US gameshow Jeopardy! has been the subject of an ongoing legal dispute

Sony can assume distribution control of gameshows Jeopardy! and Wheel of Fortune from CBS, following a preliminary ruling from an LA judge in the messy legal spat.

The ruling, made on Thursday by Superior Court of Los Angeles County judge Kevin Brazile, comes after CBS had filed an injunction to block Sony from terminating their distribution agreements, but that was denied.

In his order, Brazile said that “Sony can begin distributing the shows and need not deliver episodes to CBS.”

Under a deal that had run for more than four decades, CBS handled distribution of the syndicated gameshows, which are owned by Sony. However, last year Sony filed a lawsuit against CBS claiming the US broadcast group had licensed the gameshows at below market value, downsized the teams that distribute and sell advertising around the shows, among other things, thus breaching its contract.

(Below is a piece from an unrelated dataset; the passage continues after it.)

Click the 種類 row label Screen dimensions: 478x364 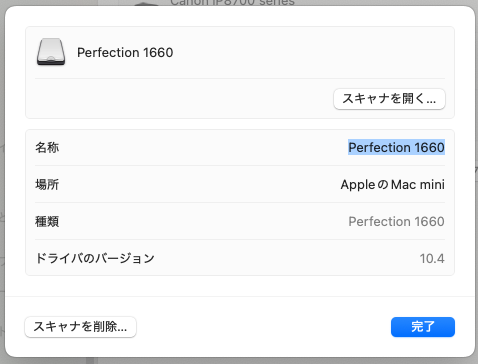tap(47, 221)
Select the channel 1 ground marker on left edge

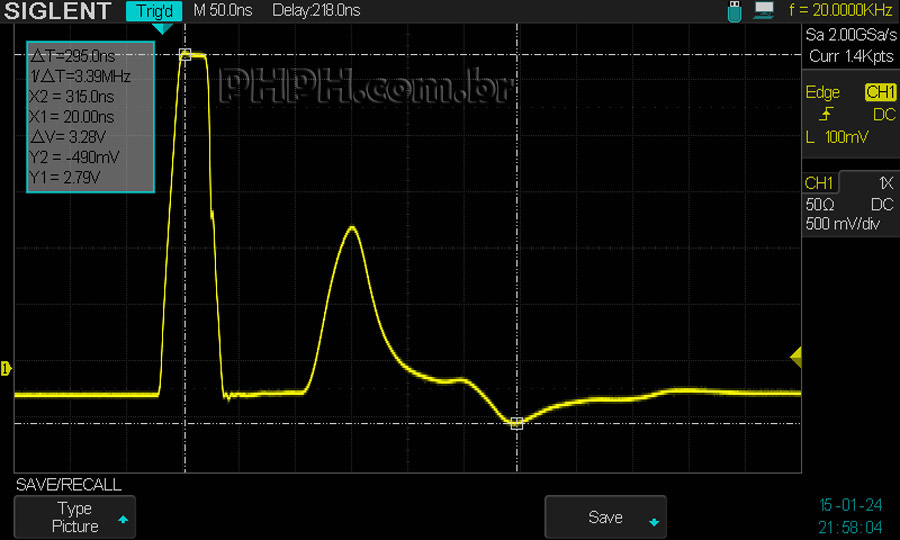[6, 369]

Sony therefore claimed it was entitled to terminate its distribution contracts for the gameshows. Two months ago, CBS was granted a temporary restraining order halting Sony’s efforts to take control of distributing the shows.

For its part, CBS argues that Sony is trying to “escape” the current deal by “attempting to obtain in court what it could not get at the bargaining table: the rights to the series for free, by finding any excuse it can muster.”

On Thursday, CBS Media Ventures said it is planning to appeal the decision “immediately” and that it was confident it would “prevail” once all the evidence has been heard.

“This is only a preliminary ruling based on partial evidence, not the outcome of the full case,” said a spokesperson. “We’re confident once all the evidence is heard at trial, we will prevail on the merits. In today’s ruling, the court itself recognised the balance of harm tips in CBS’s favor, so we will ask the appellate court for a stay pending our appeal.”

A spokesperson for Sony said: “We are gratified by the Court’s ruling today and we look forward to distributing our shows, Jeopardy! and Wheel of Fortune, to the 200+ stations that license and count on this programming in the US and around the world, and the millions of fans who tune in to these beloved game shows every week.”

Wheel of Fortune and Jeopardy! have both been under the Sony umbrella since 1994, when it acquired the gameshows’ original producer, Merv Griffin Enterprises. Eleven years earlier, Merv Griffin Enterprises had signed a long-term deal with production and syndication company King World, which was subsequently acquired by CBS in 1999.